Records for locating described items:
┄┄┄┄┄┄
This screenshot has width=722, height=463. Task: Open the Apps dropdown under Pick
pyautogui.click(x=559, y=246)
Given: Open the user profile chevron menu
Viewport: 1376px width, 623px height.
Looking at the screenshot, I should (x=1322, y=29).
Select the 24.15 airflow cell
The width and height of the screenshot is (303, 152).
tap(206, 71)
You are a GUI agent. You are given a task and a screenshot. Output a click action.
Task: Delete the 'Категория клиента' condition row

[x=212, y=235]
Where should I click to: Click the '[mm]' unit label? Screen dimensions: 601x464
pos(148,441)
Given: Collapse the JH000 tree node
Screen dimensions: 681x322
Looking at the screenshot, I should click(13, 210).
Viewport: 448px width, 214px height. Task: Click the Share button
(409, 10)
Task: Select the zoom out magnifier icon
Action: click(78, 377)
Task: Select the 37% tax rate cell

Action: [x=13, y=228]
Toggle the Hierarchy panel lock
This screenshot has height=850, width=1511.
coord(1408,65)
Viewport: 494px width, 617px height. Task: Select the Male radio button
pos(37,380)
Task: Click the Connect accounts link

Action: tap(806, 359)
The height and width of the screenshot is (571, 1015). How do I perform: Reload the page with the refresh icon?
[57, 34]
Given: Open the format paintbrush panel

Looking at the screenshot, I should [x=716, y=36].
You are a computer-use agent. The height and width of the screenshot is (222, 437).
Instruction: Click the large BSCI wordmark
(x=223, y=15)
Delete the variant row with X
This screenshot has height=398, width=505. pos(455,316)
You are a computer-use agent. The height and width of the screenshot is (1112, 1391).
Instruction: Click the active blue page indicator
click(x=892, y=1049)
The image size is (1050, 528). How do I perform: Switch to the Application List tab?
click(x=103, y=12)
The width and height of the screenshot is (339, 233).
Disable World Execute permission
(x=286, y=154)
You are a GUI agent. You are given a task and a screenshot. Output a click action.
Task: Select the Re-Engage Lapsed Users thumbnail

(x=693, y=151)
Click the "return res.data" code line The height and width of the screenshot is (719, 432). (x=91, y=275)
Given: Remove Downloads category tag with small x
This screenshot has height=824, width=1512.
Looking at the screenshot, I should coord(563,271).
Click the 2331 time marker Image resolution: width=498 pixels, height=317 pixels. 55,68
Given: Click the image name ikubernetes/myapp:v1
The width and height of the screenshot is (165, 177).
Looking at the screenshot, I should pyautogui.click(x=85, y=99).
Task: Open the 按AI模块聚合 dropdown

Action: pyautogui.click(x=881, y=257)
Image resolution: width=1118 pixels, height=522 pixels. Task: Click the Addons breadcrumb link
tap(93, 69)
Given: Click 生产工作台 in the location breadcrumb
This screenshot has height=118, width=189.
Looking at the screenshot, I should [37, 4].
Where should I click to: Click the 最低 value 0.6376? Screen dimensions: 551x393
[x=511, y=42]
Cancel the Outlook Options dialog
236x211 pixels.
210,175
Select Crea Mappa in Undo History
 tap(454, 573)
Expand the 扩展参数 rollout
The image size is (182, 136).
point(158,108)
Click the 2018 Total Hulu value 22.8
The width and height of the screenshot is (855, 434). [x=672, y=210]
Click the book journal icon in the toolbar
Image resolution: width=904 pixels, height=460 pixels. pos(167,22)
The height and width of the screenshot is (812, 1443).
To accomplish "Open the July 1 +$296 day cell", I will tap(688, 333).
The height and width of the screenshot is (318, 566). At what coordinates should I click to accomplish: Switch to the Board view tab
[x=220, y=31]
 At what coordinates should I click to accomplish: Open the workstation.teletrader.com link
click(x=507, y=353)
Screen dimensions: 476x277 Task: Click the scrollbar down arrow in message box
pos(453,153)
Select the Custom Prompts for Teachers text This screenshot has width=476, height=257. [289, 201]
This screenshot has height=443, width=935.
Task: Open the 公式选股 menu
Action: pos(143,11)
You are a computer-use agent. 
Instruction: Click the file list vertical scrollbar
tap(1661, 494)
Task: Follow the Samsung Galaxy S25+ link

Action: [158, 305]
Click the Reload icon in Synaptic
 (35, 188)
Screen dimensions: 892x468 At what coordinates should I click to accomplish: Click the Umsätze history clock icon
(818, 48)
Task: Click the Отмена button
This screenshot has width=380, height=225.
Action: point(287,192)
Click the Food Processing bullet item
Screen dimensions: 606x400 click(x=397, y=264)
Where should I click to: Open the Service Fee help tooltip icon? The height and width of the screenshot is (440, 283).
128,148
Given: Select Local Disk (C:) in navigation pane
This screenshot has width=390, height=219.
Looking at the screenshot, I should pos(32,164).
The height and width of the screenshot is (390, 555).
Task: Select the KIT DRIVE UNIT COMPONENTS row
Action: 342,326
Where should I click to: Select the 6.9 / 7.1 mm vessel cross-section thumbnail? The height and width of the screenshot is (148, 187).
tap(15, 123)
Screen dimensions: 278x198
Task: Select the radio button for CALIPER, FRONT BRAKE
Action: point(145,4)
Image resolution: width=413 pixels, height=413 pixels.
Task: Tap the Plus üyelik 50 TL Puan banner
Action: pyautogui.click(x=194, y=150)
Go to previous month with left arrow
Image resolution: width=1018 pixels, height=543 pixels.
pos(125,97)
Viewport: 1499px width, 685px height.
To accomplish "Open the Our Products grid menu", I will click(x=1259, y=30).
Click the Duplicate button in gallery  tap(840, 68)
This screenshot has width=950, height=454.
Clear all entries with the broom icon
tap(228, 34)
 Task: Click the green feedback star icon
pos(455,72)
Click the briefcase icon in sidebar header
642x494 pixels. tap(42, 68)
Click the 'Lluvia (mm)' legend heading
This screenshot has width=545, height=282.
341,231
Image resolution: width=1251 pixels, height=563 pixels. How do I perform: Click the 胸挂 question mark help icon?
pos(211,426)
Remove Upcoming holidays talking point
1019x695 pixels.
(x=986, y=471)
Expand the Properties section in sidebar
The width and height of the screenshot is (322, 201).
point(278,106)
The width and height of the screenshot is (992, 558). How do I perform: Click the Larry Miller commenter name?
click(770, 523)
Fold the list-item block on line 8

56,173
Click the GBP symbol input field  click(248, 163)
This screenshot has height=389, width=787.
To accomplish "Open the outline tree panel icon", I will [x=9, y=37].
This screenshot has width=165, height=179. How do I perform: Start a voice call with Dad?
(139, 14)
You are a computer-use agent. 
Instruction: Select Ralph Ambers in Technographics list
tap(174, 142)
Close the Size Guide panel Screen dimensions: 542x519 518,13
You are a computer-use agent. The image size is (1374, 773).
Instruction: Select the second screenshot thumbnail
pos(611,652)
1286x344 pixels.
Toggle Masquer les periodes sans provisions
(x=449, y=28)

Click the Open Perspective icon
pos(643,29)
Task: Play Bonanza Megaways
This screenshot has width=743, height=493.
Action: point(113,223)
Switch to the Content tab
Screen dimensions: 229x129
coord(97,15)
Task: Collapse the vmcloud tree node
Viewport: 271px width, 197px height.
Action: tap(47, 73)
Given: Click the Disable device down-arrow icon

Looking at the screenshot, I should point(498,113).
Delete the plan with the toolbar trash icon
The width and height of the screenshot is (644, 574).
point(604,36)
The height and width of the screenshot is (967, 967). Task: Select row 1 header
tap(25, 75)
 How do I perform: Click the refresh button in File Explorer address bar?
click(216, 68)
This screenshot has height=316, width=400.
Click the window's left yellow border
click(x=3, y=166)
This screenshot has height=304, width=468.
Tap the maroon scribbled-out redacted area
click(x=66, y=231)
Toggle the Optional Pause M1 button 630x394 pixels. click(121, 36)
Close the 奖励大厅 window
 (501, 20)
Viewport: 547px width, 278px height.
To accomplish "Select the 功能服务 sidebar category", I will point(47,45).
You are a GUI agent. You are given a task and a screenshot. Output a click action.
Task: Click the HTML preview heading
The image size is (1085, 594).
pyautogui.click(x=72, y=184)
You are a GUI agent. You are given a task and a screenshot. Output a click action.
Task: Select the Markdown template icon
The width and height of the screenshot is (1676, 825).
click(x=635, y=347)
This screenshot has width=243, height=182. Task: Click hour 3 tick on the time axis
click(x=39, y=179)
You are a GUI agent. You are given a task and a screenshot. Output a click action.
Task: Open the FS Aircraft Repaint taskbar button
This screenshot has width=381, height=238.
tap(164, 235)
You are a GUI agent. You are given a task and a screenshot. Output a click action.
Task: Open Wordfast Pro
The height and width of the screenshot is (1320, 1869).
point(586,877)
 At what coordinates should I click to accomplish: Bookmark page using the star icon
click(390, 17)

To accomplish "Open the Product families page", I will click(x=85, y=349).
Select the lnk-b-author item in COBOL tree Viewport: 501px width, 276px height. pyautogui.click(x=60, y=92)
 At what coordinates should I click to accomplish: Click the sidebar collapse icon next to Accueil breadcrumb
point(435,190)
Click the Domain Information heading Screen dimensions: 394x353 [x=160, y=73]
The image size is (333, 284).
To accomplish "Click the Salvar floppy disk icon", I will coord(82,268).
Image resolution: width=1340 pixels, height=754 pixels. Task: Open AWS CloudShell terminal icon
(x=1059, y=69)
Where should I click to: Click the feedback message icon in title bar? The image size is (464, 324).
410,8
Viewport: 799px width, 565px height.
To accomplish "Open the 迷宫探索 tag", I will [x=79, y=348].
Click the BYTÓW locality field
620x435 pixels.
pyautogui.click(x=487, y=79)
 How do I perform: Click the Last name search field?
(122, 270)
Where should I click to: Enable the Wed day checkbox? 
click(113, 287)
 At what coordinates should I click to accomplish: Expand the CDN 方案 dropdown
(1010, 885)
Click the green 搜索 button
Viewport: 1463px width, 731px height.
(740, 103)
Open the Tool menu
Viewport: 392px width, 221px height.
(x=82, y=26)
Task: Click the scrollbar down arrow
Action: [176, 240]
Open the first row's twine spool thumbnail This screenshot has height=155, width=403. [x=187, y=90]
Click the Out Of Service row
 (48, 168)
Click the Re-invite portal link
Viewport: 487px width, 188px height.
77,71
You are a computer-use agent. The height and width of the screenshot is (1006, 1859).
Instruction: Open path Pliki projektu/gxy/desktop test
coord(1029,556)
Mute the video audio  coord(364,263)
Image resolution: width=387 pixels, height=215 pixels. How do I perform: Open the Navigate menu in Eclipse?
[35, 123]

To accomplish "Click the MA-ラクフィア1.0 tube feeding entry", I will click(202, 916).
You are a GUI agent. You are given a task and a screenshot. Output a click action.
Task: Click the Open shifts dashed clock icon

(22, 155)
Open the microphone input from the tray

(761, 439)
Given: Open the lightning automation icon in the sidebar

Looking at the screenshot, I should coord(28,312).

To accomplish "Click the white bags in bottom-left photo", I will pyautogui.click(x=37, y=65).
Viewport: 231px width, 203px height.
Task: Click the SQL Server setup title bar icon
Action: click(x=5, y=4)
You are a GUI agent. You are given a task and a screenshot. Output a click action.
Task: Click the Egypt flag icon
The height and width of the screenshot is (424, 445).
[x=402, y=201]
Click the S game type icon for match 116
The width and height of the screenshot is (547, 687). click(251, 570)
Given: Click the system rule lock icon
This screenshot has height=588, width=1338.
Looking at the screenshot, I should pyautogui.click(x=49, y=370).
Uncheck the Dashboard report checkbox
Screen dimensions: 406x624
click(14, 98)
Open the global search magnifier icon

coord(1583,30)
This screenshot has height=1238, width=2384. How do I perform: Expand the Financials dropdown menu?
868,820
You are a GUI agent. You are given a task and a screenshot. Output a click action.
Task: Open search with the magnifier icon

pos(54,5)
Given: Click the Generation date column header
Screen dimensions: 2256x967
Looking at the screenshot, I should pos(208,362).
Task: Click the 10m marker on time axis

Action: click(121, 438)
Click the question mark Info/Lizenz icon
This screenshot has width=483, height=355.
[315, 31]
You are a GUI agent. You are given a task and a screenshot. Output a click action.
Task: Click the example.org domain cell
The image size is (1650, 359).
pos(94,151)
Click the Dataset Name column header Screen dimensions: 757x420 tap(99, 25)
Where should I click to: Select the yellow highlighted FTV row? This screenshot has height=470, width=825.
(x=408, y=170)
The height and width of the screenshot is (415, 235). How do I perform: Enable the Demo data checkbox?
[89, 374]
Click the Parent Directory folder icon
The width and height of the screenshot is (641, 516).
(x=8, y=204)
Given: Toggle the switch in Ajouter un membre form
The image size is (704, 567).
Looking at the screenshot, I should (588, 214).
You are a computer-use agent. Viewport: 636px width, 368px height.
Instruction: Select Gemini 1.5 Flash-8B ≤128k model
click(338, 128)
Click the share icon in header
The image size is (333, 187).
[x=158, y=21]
┄┄┄┄┄┄
TASK OBJECTIVE –
Put the lines of the entries into a numbered list, starting with the first line and going on through the line that contains "pos(37,380)", and skip any blank lines.

EXPECTED OUTPUT –
1. This screenshot has width=722, height=463. Task: Open the Apps dropdown under Pick
2. pyautogui.click(x=559, y=246)
3. Given: Open the user profile chevron menu
4. Viewport: 1376px width, 623px height.
5. Looking at the screenshot, I should (x=1322, y=29).
6. Select the 24.15 airflow cell
7. The width and height of the screenshot is (303, 152).
8. tap(206, 71)
9. You are a GUI agent. You are given a task and a screenshot. Output a click action.
10. Task: Delete the 'Категория клиента' condition row
11. [x=212, y=235]
12. Where should I click to: Click the '[mm]' unit label? Screen dimensions: 601x464
13. pos(148,441)
14. Given: Collapse the JH000 tree node
15. Screen dimensions: 681x322
16. Looking at the screenshot, I should click(13, 210).
17. Viewport: 448px width, 214px height. Task: Click the Share button
18. (409, 10)
19. Task: Select the zoom out magnifier icon
20. Action: click(78, 377)
21. Task: Select the 37% tax rate cell
22. Action: [x=13, y=228]
23. Toggle the Hierarchy panel lock
24. This screenshot has height=850, width=1511.
25. coord(1408,65)
26. Viewport: 494px width, 617px height. Task: Select the Male radio button
27. pos(37,380)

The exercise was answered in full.